In the wake of a 4-8 2013 season, Haynes last January named 15 returning players to a leadership committee. Maybe because he was a little bit of the class clown, Bitsko wasn’t among them.
But as winter workouts progressed and results started to both show and be passed through the football office, Bitsko’s name kept coming up. He was working, and leading, and starting to really take a leap.
"It became clear really fast," Haynes said, "that he needed to be part of that committee."
So, one morning Haynes pulled Bitsko aside. The two talked, the invitation was extended, and the next time the committee met at Haynes’ house, Bitsko was a part of it. At the end of spring practice, Bitsko was presented the annual Gerald and Victoria Read Award for hard work and dedication beyond the call of duty.
Nate Holley & Jason Bitsko won the Gerald & Victoria Read for hard work & dedication beyond the call of duty pic.twitter.com/oMepkRrKx1
That’s just a part of the reason why, next weekend and for the entire 2014 season, Kent State will wear Bitsko’s number on its helmets. The school’s traditional K logo will be on one side and the No. 54 will be on the other.
Vance once invited Bitsko to his house, too. And Bitsko really never left.

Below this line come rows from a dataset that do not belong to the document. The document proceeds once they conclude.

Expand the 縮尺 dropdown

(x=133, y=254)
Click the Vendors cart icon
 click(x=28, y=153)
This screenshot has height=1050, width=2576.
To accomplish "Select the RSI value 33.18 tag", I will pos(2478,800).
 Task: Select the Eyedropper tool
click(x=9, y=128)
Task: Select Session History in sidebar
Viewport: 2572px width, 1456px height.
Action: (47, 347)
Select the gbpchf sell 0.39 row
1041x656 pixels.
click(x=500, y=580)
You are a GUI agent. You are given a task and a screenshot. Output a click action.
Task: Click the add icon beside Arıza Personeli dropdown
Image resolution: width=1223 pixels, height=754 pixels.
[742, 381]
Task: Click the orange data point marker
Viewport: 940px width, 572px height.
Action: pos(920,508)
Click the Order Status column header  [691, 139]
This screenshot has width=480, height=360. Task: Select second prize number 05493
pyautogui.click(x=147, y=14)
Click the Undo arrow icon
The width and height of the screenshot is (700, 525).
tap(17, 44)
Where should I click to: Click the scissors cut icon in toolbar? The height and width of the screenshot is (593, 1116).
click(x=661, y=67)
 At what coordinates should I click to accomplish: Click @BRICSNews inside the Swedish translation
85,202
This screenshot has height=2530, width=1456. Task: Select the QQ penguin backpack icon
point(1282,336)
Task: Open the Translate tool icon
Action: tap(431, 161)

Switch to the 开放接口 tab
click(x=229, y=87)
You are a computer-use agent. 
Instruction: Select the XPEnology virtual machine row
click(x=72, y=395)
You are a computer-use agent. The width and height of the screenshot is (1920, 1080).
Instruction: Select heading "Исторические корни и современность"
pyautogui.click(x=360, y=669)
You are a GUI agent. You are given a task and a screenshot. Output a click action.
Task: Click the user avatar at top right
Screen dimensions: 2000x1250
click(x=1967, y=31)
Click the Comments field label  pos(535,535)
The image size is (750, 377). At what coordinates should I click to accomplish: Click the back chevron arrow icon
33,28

As an upperclassman, Vance was living in an off-campus house with other football players. Bitsko was still in the dorms and was happy there, but he liked the video game setup at Vance’s house. He’d come over to play on the weekends and during free moments on weeknights, too. One thing would lead to another and the games would go late.
Vance kept waking up to Bitsko asleep on the couch. After this happened a handful of times, Vance jokingly reminded Bitsko that he was a guest, not a roommate.
So, the next time, Bitsko brought over Taco Bell for Vance and all his roommates.
And the next time he visited, he brought Taco Bell again.
College is the best. Friends like Bitsko are, too.
"I guess that was his way of paying the rent," Vance said.
There are 86,4000 seconds in a day. Only 86,400, as Bitsko’s death and final tweet have reminded all who knew and were touched by him.
By the time the still-hurting Kent State team congregated on the practice field Friday morning, there were about 633,600 seconds until the regular season opener.
Somewhere, the players told themselves, Bitsko was watching.